It was one of those little questions, asked of me 20-odd years ago, that changed my life: "Is your goal to impress readers with how smart you are, or to help them?"
That was my first book editor talking — Ruth Cavin, who went on to become a noted editor of mystery novels at St. Martin's Press. At the time, I suppose the honest response to her question would have been, "Both." Back then, still nursing an intellectual hangover from my years in graduate school, I thought you scored points with readers by sending them to the dictionary. Only later did I realize that when you start showing off, you don't send them to the dictionary, you send them to a less-pretentious writer.

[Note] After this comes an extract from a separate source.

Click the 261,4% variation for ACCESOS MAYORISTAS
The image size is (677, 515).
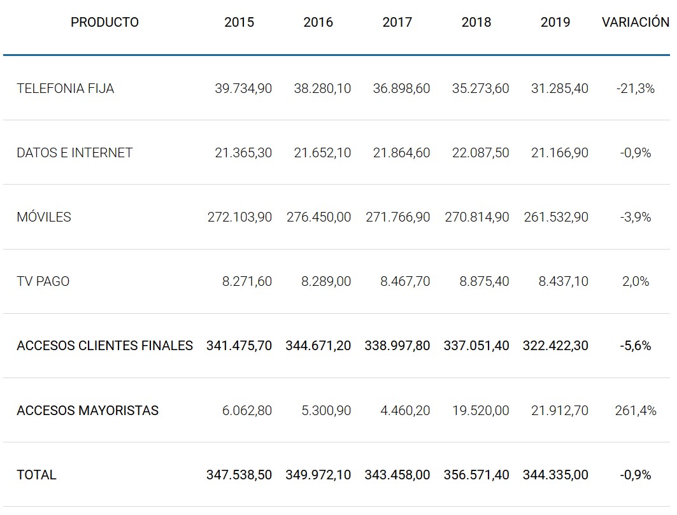(x=635, y=411)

These days, when I ask colleagues to read a draft of a new book for me, I implore them to please mark any sentence that they had to read more than once. Try it with the drafts of your reports and see if it doesn't make you a better writer.

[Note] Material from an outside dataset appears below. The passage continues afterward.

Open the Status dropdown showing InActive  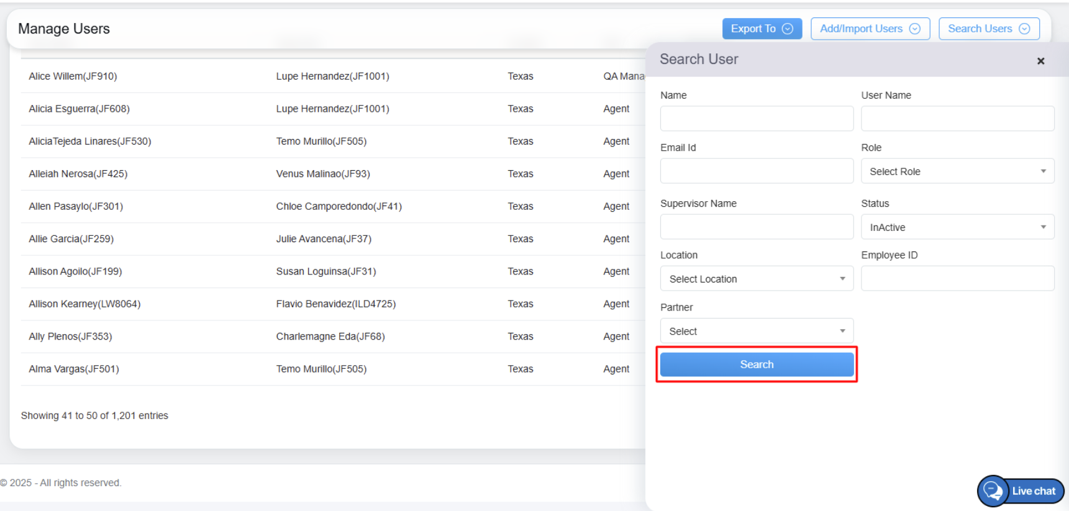click(x=957, y=227)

What got me thinking about worthy sentences was reading the new book "Yes!: 50 Scientifically Proven Ways to Be Persuasive" by Noah Goldstein, Steve Martin and Robert Cialdini. (Should you pick up the book, you will find a blurb from me on the back cover. That's because I've long admired Cialdini and his work as a social psychologist and as author of his classic book "Influence.")
The book is divided into 50 chapters, each exploring social-psych research relevant to organizations. The chapter that got me thinking about writing was on simplicity. The authors recount research by Adam Alter and Daniel Oppenheimer in which they examined words and names that are easy to pronounce. In one study, they asked participants to rate the future performance of companies and found that those with easy names (such as Tanley) were rated higher than those with difficult names (Frurio). Makes sense. But then they examined IPOs on the New York Stock Exchange, dividing the company names into those that were readily pronounceable versus those that required some guessing and rereading. Would it still matter, in the real world?

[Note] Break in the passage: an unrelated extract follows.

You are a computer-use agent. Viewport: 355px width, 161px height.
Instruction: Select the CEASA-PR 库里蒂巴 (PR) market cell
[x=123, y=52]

It turned out that those stocks with straightforward names rose further in their first year — one-third further. One-third higher? A mutual-fund manager would give his left dart for that kind of extra return. The results seem impossible, but as the authors of "Yes!" remind us, "Often, people are so focused on seemingly more influential aspects of their projects that they overlook the first piece of information that will become communicated to its audience — its name."
The authors then go on to organizational communication, saying, ". . . communicators frequently try to convey their erudition via their grandiloquent, magniloquent sesquipedalian verbosity; in other words, they try to look smart by using unnecessarily long words or overly technical jargon."
Which brings us back to where we started: "Are you trying to impress them with how smart you are, or are you trying to help them?" With every report, memo or PowerPoint presentation, the reader or listener can quickly deduce the answer. The audience always knows. That's one of the glories of the language — the audience always knows, because they know what words you've chosen to offer up to them.
As Marshall McLuhan told us, the medium is the message. And what good social-psych research keeps reminding us is that the messenger is the medium, so the messenger is the message.
Most people assume the worst when they know they are "being persuaded." Try to hide behind language and they see you hiding; try to sidestep and they see the footwork; try to con them and they scoff; talk above them and they turn away; talk down to them and their eyes glaze over. There are dozens of ways to get communication wrong, and one way to get it right — by caring about the people you're talking to, and that includes caring enough to take advantage of the research on persuasion.